Fue más que un lanzamiento

Fue más que un lanzamiento, fue un acto de comunión entre el escritor y su obra, entre la palabra y el silencio, entre el sueño y la vigilia. Es un viaje hacia adentro, una exploración de los territorios inexplorados del alma. Es, en definitiva, un andar entre relatos, un camino que se construye paso a paso, con la certeza de que siempre hay nuevas historias por contar, nuevas preguntas por formular, nuevas verdades por descubrir.


Me sentí rebosante de una alegría casi palpable, sentado en una silla amarilla, un color que irradia optimismo y energía. La camisa verde, un árbol frondoso, sugiere crecimiento, vida, una conexión profunda con la tierra, con sus raíces. No es casualidad que esté presentando un libro titulado "Andando entre relatos". La vida misma es un andar, un peregrinar entre historias.

Al hablar, mi voz interior se proyectaba, conectando mi mundo con el de quienes escuchaban. Miraba a los asistentes, y era una conexión con algo intangible, quizás con las mismas musas que me inspiraron a tejer las historias contenidas en el libro. Un libro, pero también es un mapa, una brújula para navegar por los laberintos de la existencia.

El lanzamiento no fue solo un evento, fue un despertar. "Las palabras que había encontrado eran las palabras de sus propias vivencias, las huellas de sus propios sueños", nos revela la esencia de esta obra: la autenticidad. No son palabras huecas, sino la savia vital de una experiencia, los ecos de un sueño hecho realidad. Como alquimista, he transformado mis vivencias en letras, en un mapa para que otros también puedan explorar sus propios territorios, externos e internos.

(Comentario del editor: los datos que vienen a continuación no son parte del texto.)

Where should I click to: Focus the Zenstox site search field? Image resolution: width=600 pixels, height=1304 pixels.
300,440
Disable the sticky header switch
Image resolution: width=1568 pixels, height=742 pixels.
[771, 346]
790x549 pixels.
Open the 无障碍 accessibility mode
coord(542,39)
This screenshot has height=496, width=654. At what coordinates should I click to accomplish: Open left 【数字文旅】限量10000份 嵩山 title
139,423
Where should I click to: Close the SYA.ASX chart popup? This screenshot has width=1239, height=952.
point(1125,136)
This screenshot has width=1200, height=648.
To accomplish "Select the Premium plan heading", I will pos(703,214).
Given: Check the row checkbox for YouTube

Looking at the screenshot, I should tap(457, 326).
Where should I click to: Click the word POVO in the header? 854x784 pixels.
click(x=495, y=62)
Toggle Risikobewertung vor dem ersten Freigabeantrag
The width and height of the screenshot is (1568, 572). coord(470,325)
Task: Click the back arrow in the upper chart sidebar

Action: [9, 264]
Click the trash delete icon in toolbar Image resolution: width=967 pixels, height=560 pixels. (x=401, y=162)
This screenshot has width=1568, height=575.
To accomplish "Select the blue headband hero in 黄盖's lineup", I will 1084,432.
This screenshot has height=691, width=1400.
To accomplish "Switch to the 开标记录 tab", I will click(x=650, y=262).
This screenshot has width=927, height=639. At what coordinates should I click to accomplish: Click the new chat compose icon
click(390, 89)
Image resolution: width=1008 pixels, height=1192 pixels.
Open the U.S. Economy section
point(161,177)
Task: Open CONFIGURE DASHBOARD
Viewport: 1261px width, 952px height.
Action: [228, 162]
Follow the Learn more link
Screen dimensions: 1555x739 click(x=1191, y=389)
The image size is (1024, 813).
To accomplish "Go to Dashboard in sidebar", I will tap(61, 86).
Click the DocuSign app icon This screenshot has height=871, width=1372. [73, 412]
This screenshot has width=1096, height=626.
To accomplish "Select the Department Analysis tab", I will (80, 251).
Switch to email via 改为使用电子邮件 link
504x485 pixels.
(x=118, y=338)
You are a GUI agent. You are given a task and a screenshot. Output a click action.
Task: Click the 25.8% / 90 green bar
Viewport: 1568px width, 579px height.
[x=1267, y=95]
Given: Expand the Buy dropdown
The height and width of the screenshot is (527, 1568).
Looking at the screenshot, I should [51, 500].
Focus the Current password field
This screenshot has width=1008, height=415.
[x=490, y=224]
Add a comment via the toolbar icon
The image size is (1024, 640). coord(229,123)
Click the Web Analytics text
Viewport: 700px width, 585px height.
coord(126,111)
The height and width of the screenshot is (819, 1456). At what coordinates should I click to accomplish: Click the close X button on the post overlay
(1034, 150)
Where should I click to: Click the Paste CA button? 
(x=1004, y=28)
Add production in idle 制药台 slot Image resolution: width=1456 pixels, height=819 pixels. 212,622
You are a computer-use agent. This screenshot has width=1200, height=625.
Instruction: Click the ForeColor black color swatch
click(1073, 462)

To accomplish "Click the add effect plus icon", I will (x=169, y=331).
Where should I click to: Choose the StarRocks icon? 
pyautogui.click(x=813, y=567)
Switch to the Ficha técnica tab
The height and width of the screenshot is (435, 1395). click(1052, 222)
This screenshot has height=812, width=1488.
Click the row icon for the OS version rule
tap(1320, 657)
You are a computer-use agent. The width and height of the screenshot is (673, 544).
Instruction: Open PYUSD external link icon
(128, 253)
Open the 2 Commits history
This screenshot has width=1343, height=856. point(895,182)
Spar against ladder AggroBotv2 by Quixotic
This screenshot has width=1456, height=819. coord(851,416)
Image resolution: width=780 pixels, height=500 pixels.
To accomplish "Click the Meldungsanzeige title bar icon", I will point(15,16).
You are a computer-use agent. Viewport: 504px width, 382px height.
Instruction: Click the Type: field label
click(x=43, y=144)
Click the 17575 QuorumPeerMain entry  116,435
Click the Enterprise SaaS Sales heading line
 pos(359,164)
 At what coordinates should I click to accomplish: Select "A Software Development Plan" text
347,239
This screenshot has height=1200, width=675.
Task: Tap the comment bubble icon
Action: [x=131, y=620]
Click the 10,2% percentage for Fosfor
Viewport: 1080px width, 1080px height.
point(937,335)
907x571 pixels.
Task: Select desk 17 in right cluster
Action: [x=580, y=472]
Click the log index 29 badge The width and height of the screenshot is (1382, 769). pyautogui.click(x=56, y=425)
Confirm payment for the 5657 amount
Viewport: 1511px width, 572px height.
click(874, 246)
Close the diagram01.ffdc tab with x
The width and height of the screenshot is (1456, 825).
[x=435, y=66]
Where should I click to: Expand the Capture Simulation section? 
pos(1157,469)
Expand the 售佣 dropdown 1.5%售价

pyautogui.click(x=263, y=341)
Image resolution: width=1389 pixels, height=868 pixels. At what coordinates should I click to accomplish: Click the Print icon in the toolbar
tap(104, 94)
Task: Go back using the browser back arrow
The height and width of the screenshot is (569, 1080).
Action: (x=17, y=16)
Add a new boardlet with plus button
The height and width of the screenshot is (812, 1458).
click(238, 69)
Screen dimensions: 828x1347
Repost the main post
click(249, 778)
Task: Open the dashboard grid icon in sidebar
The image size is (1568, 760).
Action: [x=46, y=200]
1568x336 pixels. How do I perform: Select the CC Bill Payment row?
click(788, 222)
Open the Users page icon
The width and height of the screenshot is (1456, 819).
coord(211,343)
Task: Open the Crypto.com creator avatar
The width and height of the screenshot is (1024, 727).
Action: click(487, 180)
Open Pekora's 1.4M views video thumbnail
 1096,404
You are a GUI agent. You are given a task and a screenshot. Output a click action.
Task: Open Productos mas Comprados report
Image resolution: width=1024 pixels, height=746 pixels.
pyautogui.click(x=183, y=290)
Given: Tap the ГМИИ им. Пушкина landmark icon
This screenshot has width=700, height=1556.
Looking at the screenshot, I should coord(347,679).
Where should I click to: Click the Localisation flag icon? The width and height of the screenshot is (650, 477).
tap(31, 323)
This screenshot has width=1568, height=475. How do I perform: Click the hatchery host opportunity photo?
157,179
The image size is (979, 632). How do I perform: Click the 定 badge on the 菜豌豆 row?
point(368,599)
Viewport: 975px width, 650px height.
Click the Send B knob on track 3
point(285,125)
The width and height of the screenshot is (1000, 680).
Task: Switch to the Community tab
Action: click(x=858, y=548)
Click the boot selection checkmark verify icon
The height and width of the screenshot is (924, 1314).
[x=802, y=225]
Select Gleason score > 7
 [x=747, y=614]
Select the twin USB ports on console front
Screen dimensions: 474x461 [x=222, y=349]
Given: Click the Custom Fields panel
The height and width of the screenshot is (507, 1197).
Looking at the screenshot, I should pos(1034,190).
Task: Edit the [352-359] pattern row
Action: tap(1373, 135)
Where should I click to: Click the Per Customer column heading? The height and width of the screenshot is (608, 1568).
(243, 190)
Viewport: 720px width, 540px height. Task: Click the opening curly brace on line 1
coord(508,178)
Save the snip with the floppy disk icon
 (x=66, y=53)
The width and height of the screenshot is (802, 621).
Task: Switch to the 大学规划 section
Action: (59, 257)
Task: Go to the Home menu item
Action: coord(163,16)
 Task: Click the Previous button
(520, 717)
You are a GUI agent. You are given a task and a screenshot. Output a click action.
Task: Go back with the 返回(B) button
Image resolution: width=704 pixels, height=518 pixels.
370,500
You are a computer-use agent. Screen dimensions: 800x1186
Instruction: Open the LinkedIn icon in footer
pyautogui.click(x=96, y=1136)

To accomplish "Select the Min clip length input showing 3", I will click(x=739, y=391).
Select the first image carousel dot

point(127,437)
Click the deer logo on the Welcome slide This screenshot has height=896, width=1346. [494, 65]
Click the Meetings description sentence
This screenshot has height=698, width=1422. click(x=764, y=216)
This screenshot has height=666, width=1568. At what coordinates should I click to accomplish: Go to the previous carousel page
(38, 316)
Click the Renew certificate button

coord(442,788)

Las imágenes capturan ese instante de epifanía, ese momento en el que el yo escritor se reconoce a sí mismo en la obra. La sonrisa genuina, las manos entrelazadas, la mirada brillante, hablan de algunas certezas que he encontrado. El ventanal marrón a mi espalda, sólido y firme, representa el pasado, la vida que he dejado atrás, pero que al mismo tiempo me sostiene, me da la base para este presente luminoso, simboliza la apertura hacia nuevos horizontes. No es una ventana cerrada, sino un umbral hacia la posibilidad.

"Andando entre relatos", es una metáfora del camino que todos recorremos. La Cotidianidad, ese territorio familiar y a la vez desconocido, es el escenario donde se despliegan nuestros relatos y la tierra fértil donde se arraigan las historias. Las Conexiones, las personas que habitan ese territorio, son los hilos invisibles que tejen la trama de nuestras vidas. La Transformación, como el incesante fluir del tiempo, nos moldea, nos cambia, nos lleva a lugares que jamás imaginamos. Y el Despertar, ese momento de revelación en el que cuestionamos nuestras certezas, nos obliga a mirarnos al espejo y preguntarnos: ¿quién fui?, ¿quién soy?, ¿quién aún no soy?

El libro, representado por el verde vibrante de su portada, es una semilla que se planta en la mente del lector. Es una invitación a explorar, a cuestionar, a conectar con nuestra propia historia. Es, en definitiva, una celebración de la vida en todas sus manifestaciones. Seguimos andando entre relatos, porque la vida, como un río caudaloso, nunca deja de fluir, de contarnos nuevas historias.  

Fue más que un lanzamiento, es la germinación de una semilla plantada tiempo atrás, regada con la cotidianidad de su territorio, las conexiones con quienes lo habitan, y transformada por el inexorable paso del tiempo. No es un punto final, sino un punto y coma, una pausa para respirar antes de seguir andando entre relatos.